By S.C. Zuba
Looks like I got my wish.
Never again will I be forced to listen to the phrase “Manny being Manny.”
That’s right, folks, Manny Ramirez has retired from the game of baseball. Please, hold your applause.
Ramirez’s decision to retire from the game of baseball before collecting his second hit as a member of the Tampa Bay Rays came as a bit of a surprise to the entire baseball world. Rather than serve a 100-game suspension for allegedly violating Major League Baseball’s performance-enhancing drugs policy, Ramirez chose to call it quits on his career.
The future of Major League Baseball just got a little bit brighter, in my opinion.
Ramirez was a cancer. He did things the way he wanted to do them, and he didn’t care what rules he broke. That’s why his career is ending prematurely. Karma?
Remember when he served a 50-game suspension before the start of the 2009 season? This was the season after he held the sports world hostage during his contract negotiations with the Dodgers. To Ramirez, $45 million for two years of work wasn’t enough, so he refused to sign a contract until deep into spring training.
Then, after he signed his mega deal, he failed a drug test and missed the first 50 games of the season with the team that just shelled out almost $50 million for the aging diva.
It’s players like Ramirez who give baseball a bad name.
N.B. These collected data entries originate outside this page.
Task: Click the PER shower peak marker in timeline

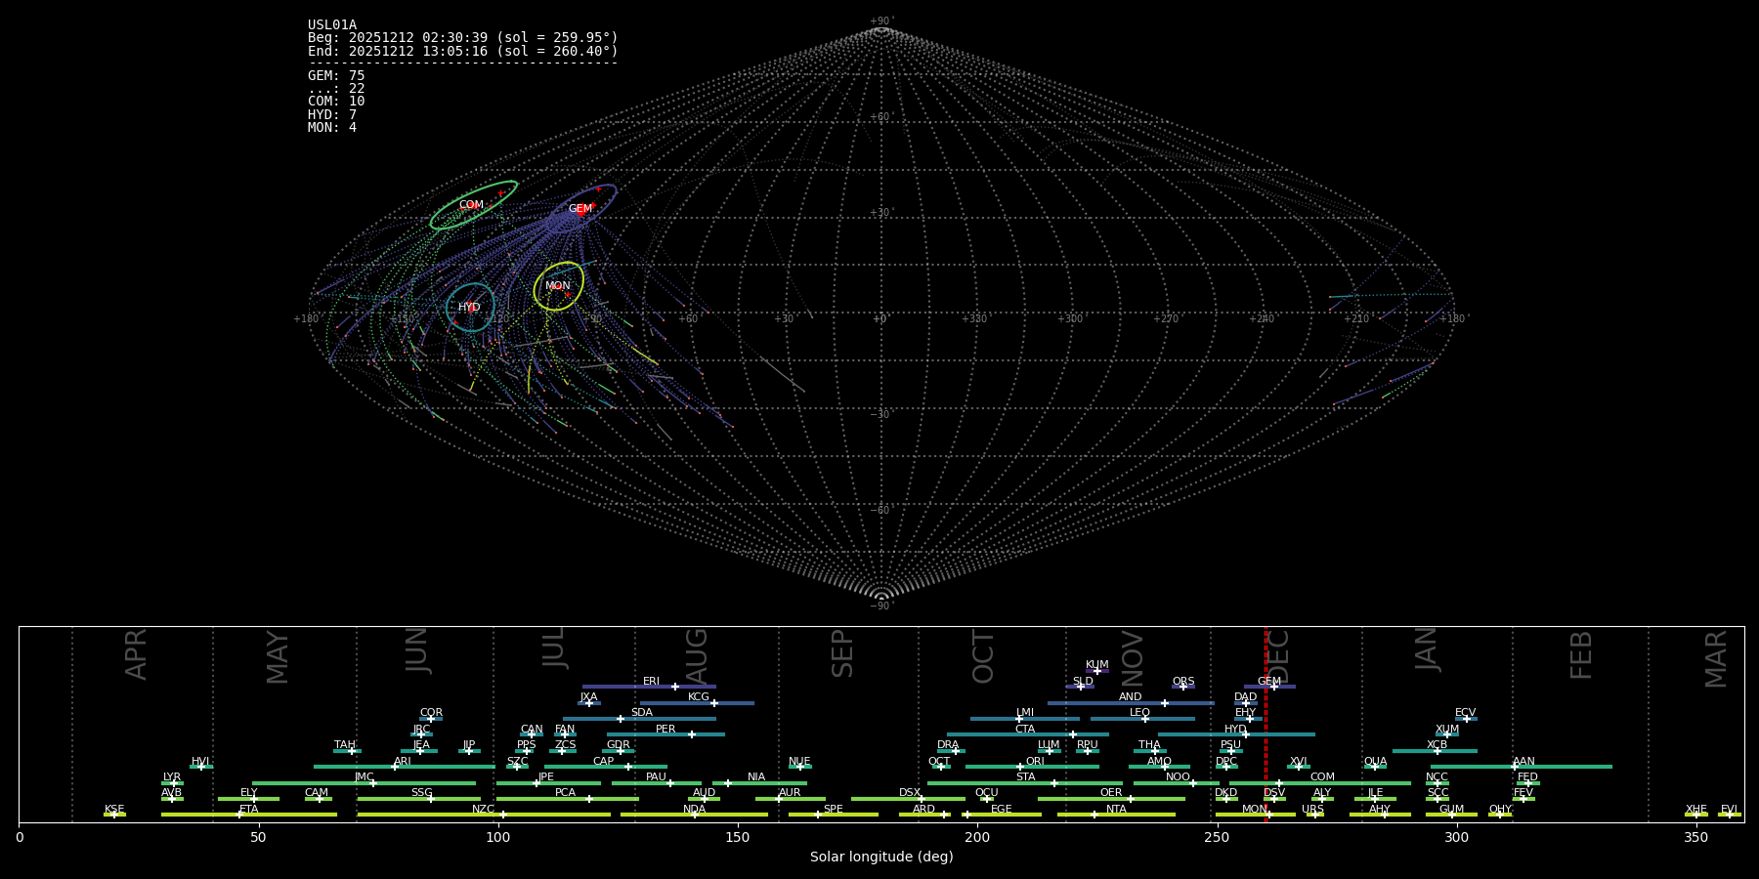Action: [x=692, y=734]
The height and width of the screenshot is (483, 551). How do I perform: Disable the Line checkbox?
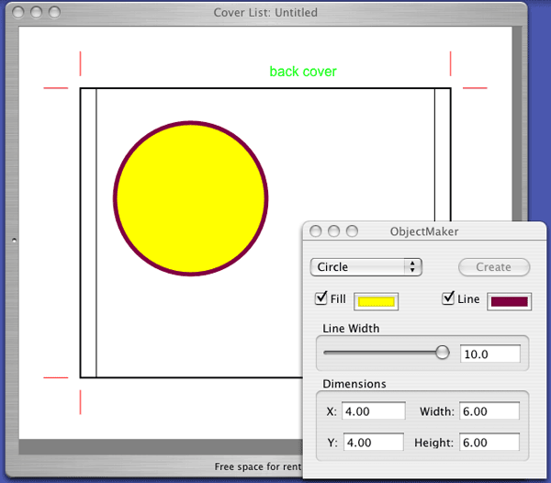pos(449,298)
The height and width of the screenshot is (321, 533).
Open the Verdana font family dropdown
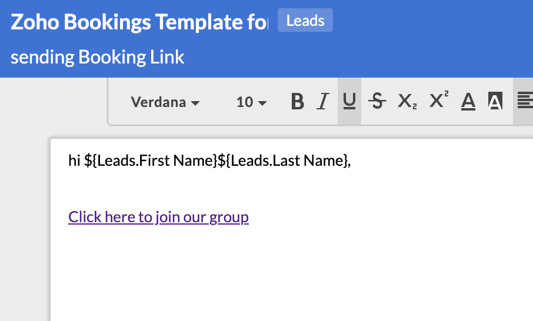click(165, 102)
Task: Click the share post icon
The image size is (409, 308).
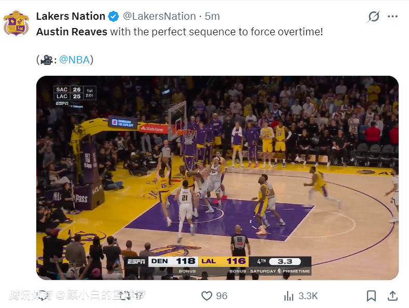Action: [393, 296]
It’s obvious that baseball’s popularity in America is on a steady decline—mostly because of baseball’s involvement with performance-enhancing drugs.
Players are getting caught, and records are being tarnished. People who you thought were shoe-ins for the Hall of Fame are getting snubbed because, well, they cheated.
The game of baseball is falling apart, and you can blame players like Ramirez.
When I heard Ramirez was walking away from baseball, I couldn’t have been happier. Finally, he can step aside and let players like Albert Pujols and Mark Teixeira—you know, guys who do things the right way—take over as the face of baseball.
Ramirez is a joke, and he’s a pathetic excuse for a role model. He should’ve retired after that embarrassing 50-game suspension. Yes, the guy is a career .312 hitter with more than 500 home runs, but after receiving two suspensions for testing positive for illegal substances, what do those numbers mean, really?